The UK government has announced that it is investing £3 million in the Global Fertiliser Challenge to develop more sustainable fertilisers.
The investment in the US-led fertiliser initiative was announced at the Agriculture Innovation Mission for Climate (AIM for Climate) Summit in Washington DC yesterday (Tuesday, May 9).
Attended by Minister for Indo-Pacific Anne Marie Trevelyan and Farming Minister Mark Spencer, the event brought more than 20 countries together in an attempt to further global progress on the Agriculture Breakthrough.
The collaborative effort, launched under the UK’s COP26 presidency, aims to accelerate the development and deployment of clean technologies and sustainable solutions in the agriculture sector.
In partnership with the US, the UK’s investment will fund a new Efficient Fertiliser Consortium, led by the Foundation for Food and Agriculture Research, that will carry out research to advance efficient, environmentally beneficial and cost-effective fertilisers and management practices.
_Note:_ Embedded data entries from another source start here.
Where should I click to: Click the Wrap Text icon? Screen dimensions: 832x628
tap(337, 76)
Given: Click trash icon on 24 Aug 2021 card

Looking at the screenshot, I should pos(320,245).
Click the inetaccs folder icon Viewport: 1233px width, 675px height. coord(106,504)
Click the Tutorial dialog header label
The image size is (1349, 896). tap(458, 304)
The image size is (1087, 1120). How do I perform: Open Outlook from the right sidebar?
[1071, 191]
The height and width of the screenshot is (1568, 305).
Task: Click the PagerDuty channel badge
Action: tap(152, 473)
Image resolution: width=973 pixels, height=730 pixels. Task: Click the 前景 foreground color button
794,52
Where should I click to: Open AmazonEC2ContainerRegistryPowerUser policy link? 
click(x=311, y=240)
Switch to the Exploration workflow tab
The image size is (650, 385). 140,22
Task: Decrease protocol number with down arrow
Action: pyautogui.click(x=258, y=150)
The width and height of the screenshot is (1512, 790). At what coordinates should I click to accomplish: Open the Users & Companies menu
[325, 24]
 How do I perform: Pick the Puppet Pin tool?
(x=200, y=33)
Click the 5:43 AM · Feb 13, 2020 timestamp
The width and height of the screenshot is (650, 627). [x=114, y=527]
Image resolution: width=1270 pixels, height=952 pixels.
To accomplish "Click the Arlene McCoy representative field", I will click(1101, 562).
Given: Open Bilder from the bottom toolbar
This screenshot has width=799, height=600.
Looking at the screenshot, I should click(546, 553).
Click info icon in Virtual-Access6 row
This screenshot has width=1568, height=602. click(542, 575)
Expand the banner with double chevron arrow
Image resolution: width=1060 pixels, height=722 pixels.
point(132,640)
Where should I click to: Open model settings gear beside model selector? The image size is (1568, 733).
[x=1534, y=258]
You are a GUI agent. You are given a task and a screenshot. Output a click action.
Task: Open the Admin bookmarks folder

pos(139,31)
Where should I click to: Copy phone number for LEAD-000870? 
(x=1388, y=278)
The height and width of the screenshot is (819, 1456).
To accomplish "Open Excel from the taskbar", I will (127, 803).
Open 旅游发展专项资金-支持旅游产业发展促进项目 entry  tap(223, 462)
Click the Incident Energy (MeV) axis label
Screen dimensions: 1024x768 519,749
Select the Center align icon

Farming Minister Mark Spencer said: “Innovation is key to unlocking a more sustainable, profitable future for our farming and agriculture sectors.
“It is vital we join together at the international table to share expertise and best practice, and fund new research to catalyse pioneering solutions that will support farmers around the world to meet the challenges of food security while delivering for our environment.
“Alongside today’s £3 million investment into the development of alternative fertilisers, we are investing hundreds of millions of pounds in ongoing support and one-off grants every year for UK farmers get the support they need to capitalise on cutting-edge technology and research that can increase productivity and help tackle climate change.”
Spencer said that countries must continue to foster this innovation and he encouraged other countries to get onboard as they work to generate a “real breakthrough for the agri-food sector”.
“Our global food systems are under increasing pressure, from the devastating impacts of climate change as well as from the turmoil created by Russia’s illegal invasion of Ukraine,” Trevelyan said.
“We need collaboration, innovation and ambition to tackle these challenges, and today’s AIM4C Summit and Agriculture Breakthrough ministerial meeting have demonstrated the possibilities – we now need investment in research and development, and a laser-like focus on deployment and delivery.
“That’s why the UK is committing £3 million to the Global Fertiliser Challenge, to develop new, more efficient fertilisers to transform productivity and safeguard nature.
“With the US and FFAR (Foundation for Food and Agriculture Research), we will accelerate the pace and scale of agriculture innovation and the adoption of climate-resilient agriculture solutions.”